Like many summer flowers, zinnias depend on a regular supply of nutrients and need to be well fertilised. When fertilising zinnias in pots or balcony boxes, we recommend using a liquid nutrient fertiliser, such as our Plantura Liquid Flower Food, for instance. About every 2 weeks, add 15 to 25ml to 5 litres of water and water as usual. The benefit of using a liquid fertiliser like ours is that it reaches the roots directly and is absorbed quickly. You can also remedy acute deficiency symptoms, such as a yellowing of the lowest leaves due to nitrogen deficiency, this way.
Overwintering zinnias: are zinnias hardy?

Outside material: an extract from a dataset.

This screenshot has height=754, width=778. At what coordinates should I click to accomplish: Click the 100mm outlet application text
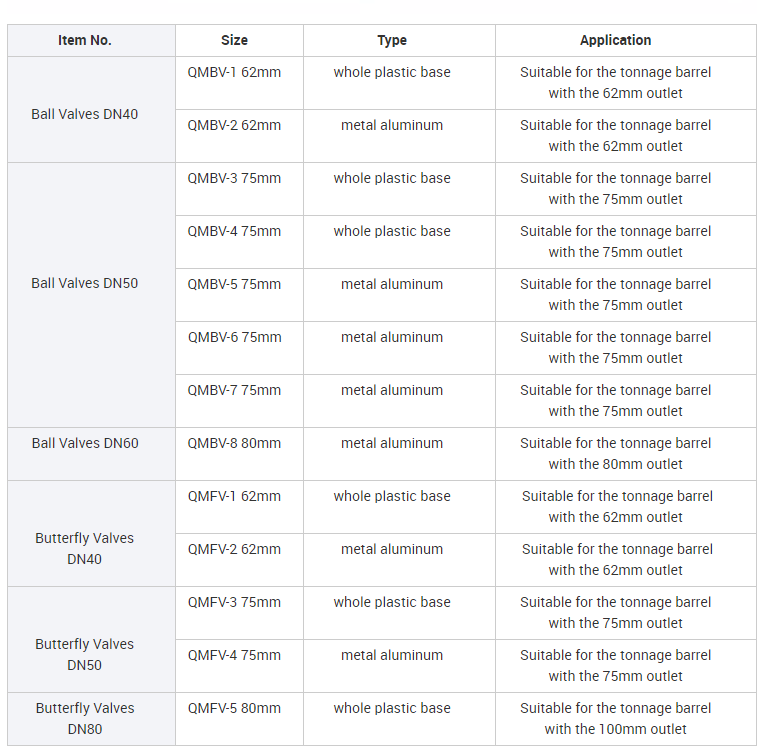click(x=616, y=729)
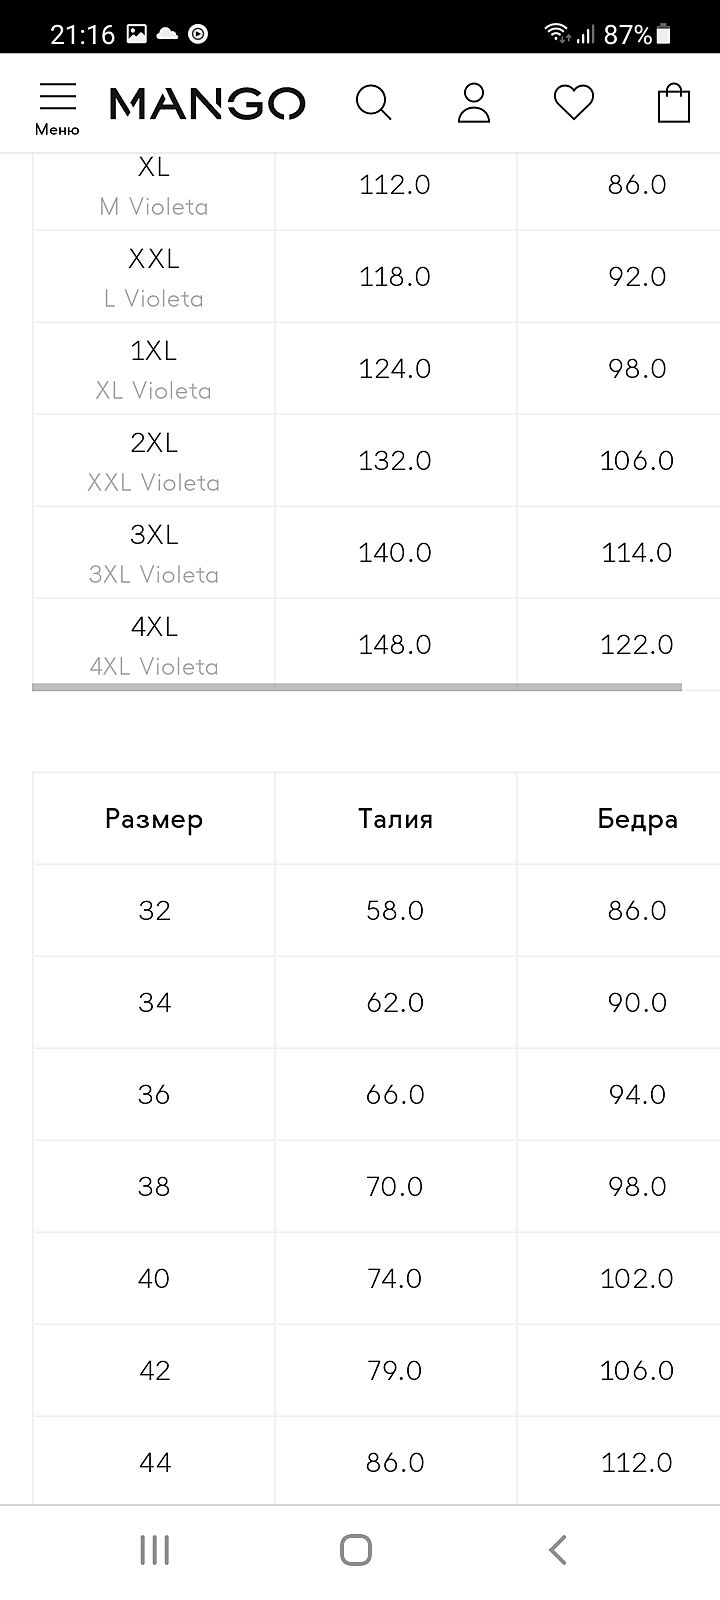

Zinnias are not winter hardy in this part of the world, because they are not at all tolerant of frost. As is usual with annual plants, zinnias die off completely once the seeds are mature, so you cannot overwinter these plants indoors either. The seeds are the only part of the plant to survive until the following year.
How to propagate zinnias
Zinnias can be propagated from seed. Bear in mind that double flowers are infertile and do not produce seeds. As bees and other pollinators go from the flowers of one zinnia variety to another, the seeds often no longer contain the original variety of the mother plant. However, if varietal purity is not a priority for you, you may enjoy the gorgeous new colour combinations from home-grown seeds. To obtain your own seeds, do not deadhead your zinnias, but leave the faded flowers on the plants. The fruits will ripen until October. Once the plant has dried up in late autumn, remove the fruits and the flower head. Dry them indoors at room temperature for 2 to 3 weeks. Rub the flower head a little to release the seeds and separate them from any flower remnants. Store the seeds in paper bags in a dry, cool place. Zinnia seeds can germinate for about 4 years if stored well.
Common zinnia pests
Slugs love zinnias and can quickly kill off young plants, so protecting against snails makes sense, especially in the first few weeks after planting. Adult zinnia plants, on the other hand, are seldom at risk. Aphids and spider mites also like to infest zinnias from time to time. However, outdoors, beneficial insects such as the ladybird can prevent these pest populations from getting out of hand. For more tips on controlling aphids, see our separate article.
Are zinnias poisonous?
Zinnias are not poisonous as such, but the sap contains alkaloids such as nicotine and various terpenes which can cause irritation when they come into contact with skin. We advise always wearing gloves when cutting zinnias. Zinnia flowers, on the other hand, are edible and offer a real feast for the eyes as a decoration or ingredient in flower butter.